Studies show Irish and UK vets suffering from extreme stress
More than 40% of Irish veterinary professionals are suffering from high levels of stress, the Veterinary Council of Ireland has found.
Research conducted in collaboration with the HSE National Office for Suicide Prevention and the National Suicide Research Foundation in April 2021 touched on topics such as depression, anxiety, stress, burnout, deliberate self-harm, and suicide.
The anonymised research looked at 747 registered veterinary practitioners and veterinary nurses in both employee and managerial roles, a figure which represents 18% of all registered vets and vet nurses in Ireland at the time of the survey.
High anxiety was reported across all roles, with 34.7% reporting normal levels of anxiety, 22.9% in the borderline abnormal range, and 42.5% in the abnormal range.
However, the study shows that Irish veterinary professionals are at no greater risk of suicide than the general population in Ireland, based on a comparative study carried out by Maynooth University in 2020.
The study appears to mirror the findings of recent UK survey of more than 200 veterinary professionals, with 63% saying their mental health has worsened since taking up their career.
Research found that high stress levels, demanding workloads, and unmanageable expectations from clients were the main reasons given for the decline in mental health.
More than 40% of veterinary professionals said their their mental health is below average, citing issues like staff shortages and the pandemic pet ownership boom for leaving the industry in crisis..
The study by pharmaceutical company Vetoquinol UK also found 67% of respondents don’t feel that there is enough support in the industry to help them at present, however, 78% do know where they can seek it if needed, and 72% feel that they have someone they can talk to about their frustrations and work worries.
Nearly 67% of those polled chose the career due to a love of animals and passion for protecting their welfare.

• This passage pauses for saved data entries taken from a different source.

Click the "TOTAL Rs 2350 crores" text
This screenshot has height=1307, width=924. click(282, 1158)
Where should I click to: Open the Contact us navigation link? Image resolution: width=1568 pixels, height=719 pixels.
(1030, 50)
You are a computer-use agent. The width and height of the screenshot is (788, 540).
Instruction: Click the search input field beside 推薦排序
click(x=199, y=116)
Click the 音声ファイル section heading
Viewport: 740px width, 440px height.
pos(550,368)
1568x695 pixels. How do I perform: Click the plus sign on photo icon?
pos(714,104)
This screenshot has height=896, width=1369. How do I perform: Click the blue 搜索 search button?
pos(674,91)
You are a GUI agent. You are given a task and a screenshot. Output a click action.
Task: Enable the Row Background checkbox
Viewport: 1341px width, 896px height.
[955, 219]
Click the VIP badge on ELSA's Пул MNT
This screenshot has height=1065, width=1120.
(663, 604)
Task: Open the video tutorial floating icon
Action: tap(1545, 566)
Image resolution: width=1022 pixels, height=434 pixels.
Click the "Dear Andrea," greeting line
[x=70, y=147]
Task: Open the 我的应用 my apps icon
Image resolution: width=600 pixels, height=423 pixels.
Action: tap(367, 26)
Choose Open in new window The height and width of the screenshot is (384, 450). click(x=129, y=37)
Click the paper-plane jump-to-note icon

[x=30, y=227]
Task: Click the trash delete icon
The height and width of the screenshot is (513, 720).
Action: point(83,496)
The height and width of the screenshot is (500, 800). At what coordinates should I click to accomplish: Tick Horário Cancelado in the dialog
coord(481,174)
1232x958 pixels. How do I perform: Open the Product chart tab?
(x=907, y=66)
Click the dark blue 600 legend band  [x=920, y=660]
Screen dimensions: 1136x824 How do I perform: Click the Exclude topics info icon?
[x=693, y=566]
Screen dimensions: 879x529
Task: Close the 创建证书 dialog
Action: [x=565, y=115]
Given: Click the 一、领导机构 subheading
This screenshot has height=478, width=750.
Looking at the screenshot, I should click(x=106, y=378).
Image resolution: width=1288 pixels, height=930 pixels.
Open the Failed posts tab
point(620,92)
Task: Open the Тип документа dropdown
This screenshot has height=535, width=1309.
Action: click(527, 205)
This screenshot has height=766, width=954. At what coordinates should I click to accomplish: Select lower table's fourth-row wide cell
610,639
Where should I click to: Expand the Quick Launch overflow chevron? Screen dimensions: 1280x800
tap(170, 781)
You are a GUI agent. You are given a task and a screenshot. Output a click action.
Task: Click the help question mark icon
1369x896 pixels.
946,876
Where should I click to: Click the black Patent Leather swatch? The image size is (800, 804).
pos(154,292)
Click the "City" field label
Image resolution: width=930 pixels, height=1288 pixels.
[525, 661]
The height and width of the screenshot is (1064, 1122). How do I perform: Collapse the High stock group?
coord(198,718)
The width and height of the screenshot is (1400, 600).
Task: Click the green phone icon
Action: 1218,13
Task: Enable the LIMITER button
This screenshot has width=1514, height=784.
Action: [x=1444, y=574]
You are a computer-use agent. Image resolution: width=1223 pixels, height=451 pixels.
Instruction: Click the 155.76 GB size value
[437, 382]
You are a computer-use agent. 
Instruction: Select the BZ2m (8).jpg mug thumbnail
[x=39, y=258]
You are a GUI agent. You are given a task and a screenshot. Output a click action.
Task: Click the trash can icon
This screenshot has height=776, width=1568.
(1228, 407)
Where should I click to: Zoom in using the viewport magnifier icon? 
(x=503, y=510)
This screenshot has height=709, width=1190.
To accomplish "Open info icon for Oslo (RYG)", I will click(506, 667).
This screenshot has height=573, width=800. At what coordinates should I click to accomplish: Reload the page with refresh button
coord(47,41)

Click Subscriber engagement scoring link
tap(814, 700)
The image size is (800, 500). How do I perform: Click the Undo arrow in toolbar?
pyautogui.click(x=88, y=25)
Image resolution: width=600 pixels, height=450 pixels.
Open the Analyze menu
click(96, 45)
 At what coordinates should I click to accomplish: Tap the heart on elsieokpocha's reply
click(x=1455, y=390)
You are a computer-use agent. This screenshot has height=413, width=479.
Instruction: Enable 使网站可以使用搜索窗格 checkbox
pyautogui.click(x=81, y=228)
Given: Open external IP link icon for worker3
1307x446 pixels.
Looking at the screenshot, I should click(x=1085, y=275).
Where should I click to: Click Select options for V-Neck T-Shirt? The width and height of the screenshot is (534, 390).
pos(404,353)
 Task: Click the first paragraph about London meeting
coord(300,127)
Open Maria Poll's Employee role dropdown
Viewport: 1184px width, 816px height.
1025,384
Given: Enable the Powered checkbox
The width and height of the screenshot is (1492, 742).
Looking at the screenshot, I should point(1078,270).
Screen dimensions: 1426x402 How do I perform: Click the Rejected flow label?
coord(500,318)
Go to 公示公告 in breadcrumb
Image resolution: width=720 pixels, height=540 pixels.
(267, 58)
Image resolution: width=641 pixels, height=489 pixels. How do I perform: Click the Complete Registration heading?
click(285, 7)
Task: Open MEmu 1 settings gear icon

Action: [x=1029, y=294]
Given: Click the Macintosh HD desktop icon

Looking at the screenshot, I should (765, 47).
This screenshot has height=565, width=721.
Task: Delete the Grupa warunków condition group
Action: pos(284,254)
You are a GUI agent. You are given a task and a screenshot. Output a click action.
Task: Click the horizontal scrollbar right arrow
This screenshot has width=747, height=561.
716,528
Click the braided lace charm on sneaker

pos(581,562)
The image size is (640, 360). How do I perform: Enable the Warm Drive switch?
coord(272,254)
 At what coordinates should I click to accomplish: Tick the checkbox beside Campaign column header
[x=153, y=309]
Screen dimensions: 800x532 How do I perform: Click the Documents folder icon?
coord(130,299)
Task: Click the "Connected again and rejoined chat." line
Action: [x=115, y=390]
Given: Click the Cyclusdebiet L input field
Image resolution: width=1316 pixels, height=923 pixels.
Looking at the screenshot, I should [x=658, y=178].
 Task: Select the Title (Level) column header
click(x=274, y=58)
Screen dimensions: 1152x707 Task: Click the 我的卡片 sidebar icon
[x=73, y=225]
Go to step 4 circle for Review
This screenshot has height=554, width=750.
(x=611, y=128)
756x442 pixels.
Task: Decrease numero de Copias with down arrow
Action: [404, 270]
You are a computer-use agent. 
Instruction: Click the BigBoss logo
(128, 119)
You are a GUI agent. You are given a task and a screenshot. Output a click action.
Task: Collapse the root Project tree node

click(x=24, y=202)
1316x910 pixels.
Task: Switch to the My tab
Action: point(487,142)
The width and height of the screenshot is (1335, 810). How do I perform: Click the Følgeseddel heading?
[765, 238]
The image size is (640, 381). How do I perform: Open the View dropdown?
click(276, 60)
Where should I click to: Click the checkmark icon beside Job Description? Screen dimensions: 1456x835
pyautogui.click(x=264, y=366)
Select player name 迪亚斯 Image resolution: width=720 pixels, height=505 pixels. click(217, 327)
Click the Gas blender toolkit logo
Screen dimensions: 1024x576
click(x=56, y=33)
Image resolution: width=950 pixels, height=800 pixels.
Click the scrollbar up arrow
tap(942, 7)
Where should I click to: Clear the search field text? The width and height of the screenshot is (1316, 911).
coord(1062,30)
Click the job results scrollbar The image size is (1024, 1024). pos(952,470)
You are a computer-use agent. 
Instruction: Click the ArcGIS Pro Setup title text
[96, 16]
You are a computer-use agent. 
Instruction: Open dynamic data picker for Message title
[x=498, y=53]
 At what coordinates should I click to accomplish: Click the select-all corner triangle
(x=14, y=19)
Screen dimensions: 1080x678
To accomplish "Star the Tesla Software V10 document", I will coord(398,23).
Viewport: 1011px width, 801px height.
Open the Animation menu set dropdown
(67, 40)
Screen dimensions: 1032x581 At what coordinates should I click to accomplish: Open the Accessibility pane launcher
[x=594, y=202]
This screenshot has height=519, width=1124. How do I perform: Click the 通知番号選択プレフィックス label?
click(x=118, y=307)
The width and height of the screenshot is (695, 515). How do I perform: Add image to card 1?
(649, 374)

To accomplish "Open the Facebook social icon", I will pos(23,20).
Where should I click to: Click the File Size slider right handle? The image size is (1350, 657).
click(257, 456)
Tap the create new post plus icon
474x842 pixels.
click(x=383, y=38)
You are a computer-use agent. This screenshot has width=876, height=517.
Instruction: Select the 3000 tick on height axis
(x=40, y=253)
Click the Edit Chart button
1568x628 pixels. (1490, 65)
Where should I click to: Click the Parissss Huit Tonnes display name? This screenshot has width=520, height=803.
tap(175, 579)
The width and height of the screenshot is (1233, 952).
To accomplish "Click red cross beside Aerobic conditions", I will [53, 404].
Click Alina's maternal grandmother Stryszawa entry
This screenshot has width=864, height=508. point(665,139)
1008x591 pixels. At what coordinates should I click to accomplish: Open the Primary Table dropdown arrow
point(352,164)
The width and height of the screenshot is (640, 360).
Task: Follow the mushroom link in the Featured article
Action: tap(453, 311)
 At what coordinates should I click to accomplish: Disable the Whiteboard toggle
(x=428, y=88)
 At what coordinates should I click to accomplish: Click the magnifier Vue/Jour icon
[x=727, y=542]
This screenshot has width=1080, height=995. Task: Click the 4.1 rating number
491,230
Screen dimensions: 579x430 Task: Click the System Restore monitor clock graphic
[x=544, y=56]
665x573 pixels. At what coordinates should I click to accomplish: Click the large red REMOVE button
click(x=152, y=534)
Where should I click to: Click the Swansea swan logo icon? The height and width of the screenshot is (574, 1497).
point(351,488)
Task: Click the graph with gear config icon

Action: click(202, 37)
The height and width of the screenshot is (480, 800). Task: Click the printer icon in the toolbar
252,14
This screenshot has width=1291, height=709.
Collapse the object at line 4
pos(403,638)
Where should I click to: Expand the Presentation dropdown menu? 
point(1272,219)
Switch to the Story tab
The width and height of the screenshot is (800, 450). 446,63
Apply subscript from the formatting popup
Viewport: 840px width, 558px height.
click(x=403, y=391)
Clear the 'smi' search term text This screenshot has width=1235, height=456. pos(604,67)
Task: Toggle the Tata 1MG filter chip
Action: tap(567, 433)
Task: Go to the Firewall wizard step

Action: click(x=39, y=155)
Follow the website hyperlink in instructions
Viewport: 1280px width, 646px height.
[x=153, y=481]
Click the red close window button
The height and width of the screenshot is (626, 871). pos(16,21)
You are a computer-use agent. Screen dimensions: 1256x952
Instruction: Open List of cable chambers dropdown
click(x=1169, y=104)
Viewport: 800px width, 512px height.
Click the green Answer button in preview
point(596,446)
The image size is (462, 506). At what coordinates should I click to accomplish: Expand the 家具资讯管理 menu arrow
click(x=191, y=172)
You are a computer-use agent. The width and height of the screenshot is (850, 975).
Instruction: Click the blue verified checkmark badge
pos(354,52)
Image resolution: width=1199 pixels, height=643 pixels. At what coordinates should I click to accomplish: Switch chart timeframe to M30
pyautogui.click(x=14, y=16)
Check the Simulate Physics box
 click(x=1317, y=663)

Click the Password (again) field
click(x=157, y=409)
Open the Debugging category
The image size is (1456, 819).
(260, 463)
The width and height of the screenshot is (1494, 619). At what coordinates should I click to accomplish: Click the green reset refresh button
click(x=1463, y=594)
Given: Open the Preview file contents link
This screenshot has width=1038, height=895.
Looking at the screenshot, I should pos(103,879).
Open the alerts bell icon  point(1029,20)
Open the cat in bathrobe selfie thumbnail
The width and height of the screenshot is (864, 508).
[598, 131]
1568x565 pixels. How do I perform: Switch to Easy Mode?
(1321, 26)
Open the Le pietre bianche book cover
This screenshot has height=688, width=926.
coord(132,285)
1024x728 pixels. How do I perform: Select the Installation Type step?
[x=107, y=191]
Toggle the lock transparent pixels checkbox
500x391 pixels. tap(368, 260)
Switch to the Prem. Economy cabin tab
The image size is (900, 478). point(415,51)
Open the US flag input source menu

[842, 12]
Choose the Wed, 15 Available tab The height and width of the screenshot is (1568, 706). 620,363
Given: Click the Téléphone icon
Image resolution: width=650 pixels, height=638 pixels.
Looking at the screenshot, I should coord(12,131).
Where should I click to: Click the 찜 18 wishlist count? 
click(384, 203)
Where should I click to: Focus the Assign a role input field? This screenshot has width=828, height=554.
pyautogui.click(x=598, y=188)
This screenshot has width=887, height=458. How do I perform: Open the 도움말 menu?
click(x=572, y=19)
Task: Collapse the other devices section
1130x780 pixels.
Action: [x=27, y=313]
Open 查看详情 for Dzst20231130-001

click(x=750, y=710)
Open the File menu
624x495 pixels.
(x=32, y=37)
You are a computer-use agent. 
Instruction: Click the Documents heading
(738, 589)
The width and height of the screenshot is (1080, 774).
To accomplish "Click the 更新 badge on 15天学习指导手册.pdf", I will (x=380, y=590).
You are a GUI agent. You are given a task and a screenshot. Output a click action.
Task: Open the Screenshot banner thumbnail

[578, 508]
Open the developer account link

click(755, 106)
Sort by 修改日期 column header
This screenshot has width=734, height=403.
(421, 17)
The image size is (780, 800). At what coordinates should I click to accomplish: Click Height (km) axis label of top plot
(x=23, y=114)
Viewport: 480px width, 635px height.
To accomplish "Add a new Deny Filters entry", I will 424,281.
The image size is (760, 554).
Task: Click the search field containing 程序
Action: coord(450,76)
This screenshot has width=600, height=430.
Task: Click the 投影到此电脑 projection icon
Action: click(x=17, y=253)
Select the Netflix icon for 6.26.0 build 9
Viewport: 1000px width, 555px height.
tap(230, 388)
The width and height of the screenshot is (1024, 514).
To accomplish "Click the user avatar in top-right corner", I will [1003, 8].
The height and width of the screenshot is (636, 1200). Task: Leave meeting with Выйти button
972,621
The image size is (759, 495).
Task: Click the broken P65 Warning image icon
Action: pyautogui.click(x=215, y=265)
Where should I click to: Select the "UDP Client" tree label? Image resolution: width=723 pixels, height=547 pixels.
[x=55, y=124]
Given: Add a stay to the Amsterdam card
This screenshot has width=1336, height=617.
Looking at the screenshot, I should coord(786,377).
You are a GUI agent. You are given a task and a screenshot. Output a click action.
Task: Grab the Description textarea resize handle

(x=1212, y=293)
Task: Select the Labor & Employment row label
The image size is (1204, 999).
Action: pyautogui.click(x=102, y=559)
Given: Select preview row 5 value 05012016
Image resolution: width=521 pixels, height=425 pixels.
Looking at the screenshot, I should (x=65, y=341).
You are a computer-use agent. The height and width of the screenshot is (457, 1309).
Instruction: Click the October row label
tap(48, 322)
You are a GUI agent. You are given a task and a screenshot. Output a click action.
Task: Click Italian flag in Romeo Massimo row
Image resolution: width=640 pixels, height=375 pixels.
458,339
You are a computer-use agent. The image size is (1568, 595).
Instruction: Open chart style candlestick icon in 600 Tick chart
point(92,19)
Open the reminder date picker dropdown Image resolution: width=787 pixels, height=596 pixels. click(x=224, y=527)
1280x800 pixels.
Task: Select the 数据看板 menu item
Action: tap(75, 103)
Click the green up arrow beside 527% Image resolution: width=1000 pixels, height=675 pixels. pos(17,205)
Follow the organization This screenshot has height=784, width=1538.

Caitrina Oakes, Managing Director at Vetoquinol UK and NOAH Chair said: “It is now time for pet owners and businesses alike to recognise the mental strain this is putting on the industry. As a veterinary pharmaceutical company, we understand that we have a duty to look after the wellbeing of those on the frontline.
“That’s why we are proud to host a free three-part webinar series ‘ Battling Burnout with Vetoquinol ’, centred on offering practical guidance and tips on overcoming stress. This is just the start of our work in this space and we will continue to support the wellbeing of vets in 2022 and beyond.”